Inflammatory cytokines such as interleukin-6 (IL-6), tumor necrosis factor-alpha (TNF-α), and monocyte chemoattractant protein-1 (MCP-1) are elevated in PAH, contributing to endothelial damage and vascular remodeling (Steiner et al., 2009; El Chami and Hassoun, 2012; Groth et al., 2014). Studies suggest immune cell infiltration in pulmonary arteries exacerbates disease progression (Hu et al., 2020). While anti-inflammatory therapies, including corticosteroids and immunosuppressants, have been explored, their long-term benefits remain uncertain (Sanchez et al., 2006). Interestingly, the IGF family, is increasingly implicated in modulating immune and inflammatory responses across various cardiovascular and pulmonary diseases. In the context of PAH, emerging evidence suggests that components of the IGF axis may influence cytokine expression, immune cell recruitment, and inflammatory signaling pathways. For instance,IGF-1 has been reported to enhance IL-6 and MCP-1 expression through NF-κB and PI3K/Akt activation in vascular tissues (Liu et al., 2001; Che et al., 2002), which can in turn recruit monocytes and perpetuate vascular inflammation. This feed-forward loop links IGF-1 signaling to worsening endothelial dysfunction. Certain IGFBPs, such as IGFBP-3, exert immunomodulatory effects that may either amplify or dampen inflammatory signaling depending on local context (Mohan and Baylink, 2002). These IGF–cytokine interactions represent a key cross-point between vascular inflammation and structural remodeling, helping to explain how immune dysregulation accelerates fibrotic change in PAH. Unraveling these mechanisms may offer new perspectives for immunomodulatory interventions targeting the IGF pathway in PAH.

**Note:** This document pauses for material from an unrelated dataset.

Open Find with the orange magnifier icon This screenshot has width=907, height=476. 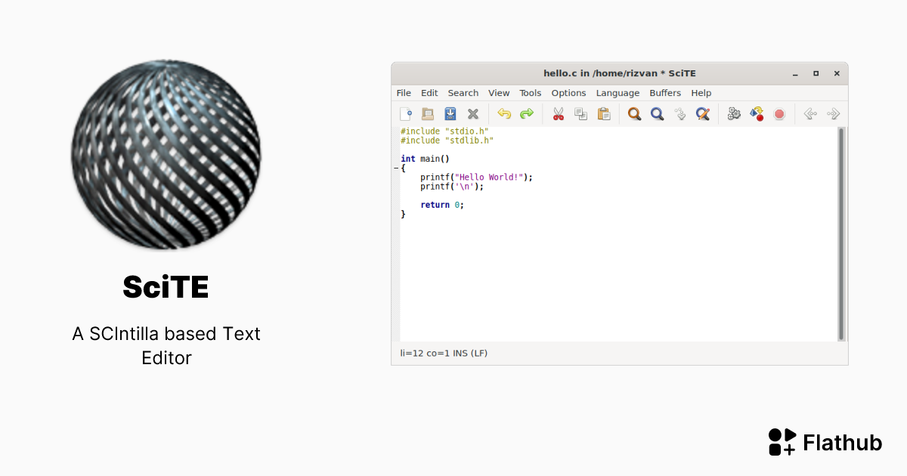[x=635, y=114]
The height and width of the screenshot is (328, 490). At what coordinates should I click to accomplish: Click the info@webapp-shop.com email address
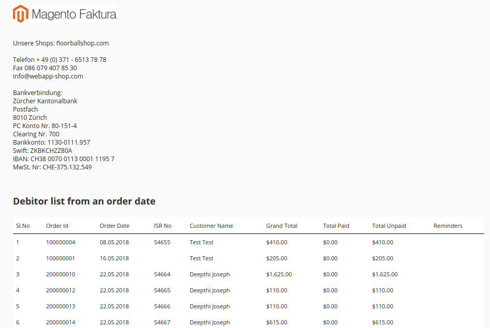tap(48, 76)
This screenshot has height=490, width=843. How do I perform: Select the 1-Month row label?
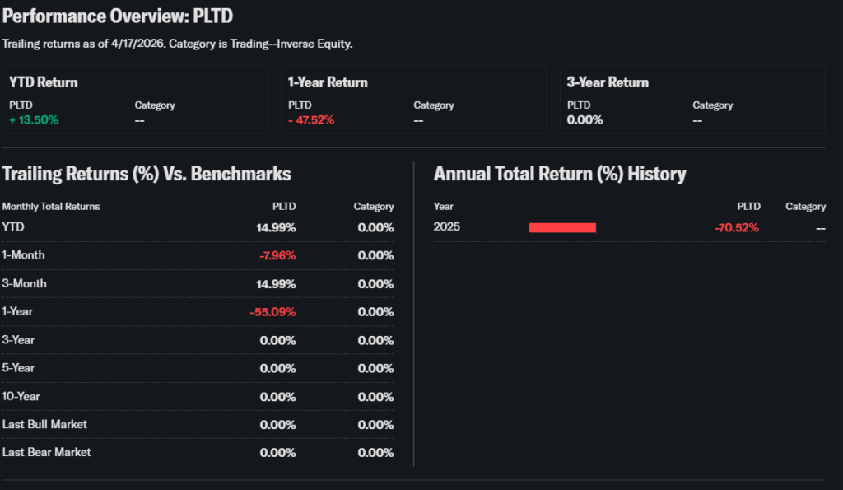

Oxidative stress plays a critical role in the pathogenesis of PAH, primarily through its effects on endothelial dysfunction, vascular remodeling, and cellular metabolic reprogramming. It is driven by an imbalance between excessive reactive oxygen species (ROS) production and insufficient antioxidant defenses. Major sources of ROS in the pulmonary vasculature include mitochondria, NADPH oxidases (NOX enzymes), and uncoupled eNOS (Forstermann et al., 2017; Incalza et al., 2018). Elevated levels of oxidative stress biomarkers—such as 8-isoprostane, malondialdehyde (MDA), and oxidized glutathione—have been reported in the plasma and lung tissues of PAH patients, and these levels are positively correlated with disease severity and progression (Bowers et al., 2004; Xu et al., 2022). ROS not only promote endothelial cell apoptosis and impair NO bioavailability, but also stimulate smooth muscle cell proliferation and extracellular matrix deposition, exacerbating vascular remodeling. Therapeutic strategies targeting oxidative stress, including antioxidant vitamins (e.g., C and E), statins, and mitochondria-targeted antioxidants like MitoQ, have demonstrated promising results in preclinical PAH models. However, their clinical efficacy remains to be fully established, and large-scale trials are warranted (Kelso et al., 2002; Smith et al., 2008). There is growing evidence that components of the IGF family may intersect with redox signaling pathways in vascular disease. IGF-1 stimulates mitochondrial ROS production via PI3K/Akt and MAPK/ERK cascades (Ribeiro et al., 2014), which in turn can activate NF-κB and promote inflammatory gene expression, further aggravating endothelial dysfunction. Additionally, IGFBP-3 and IGFBP-5 regulate oxidative stress responses (Yoo et al., 2011); by influencing ROS levels, they indirectly control apoptosis, survival, and ECM turnover, thus linking oxidative stress to vascular remodeling.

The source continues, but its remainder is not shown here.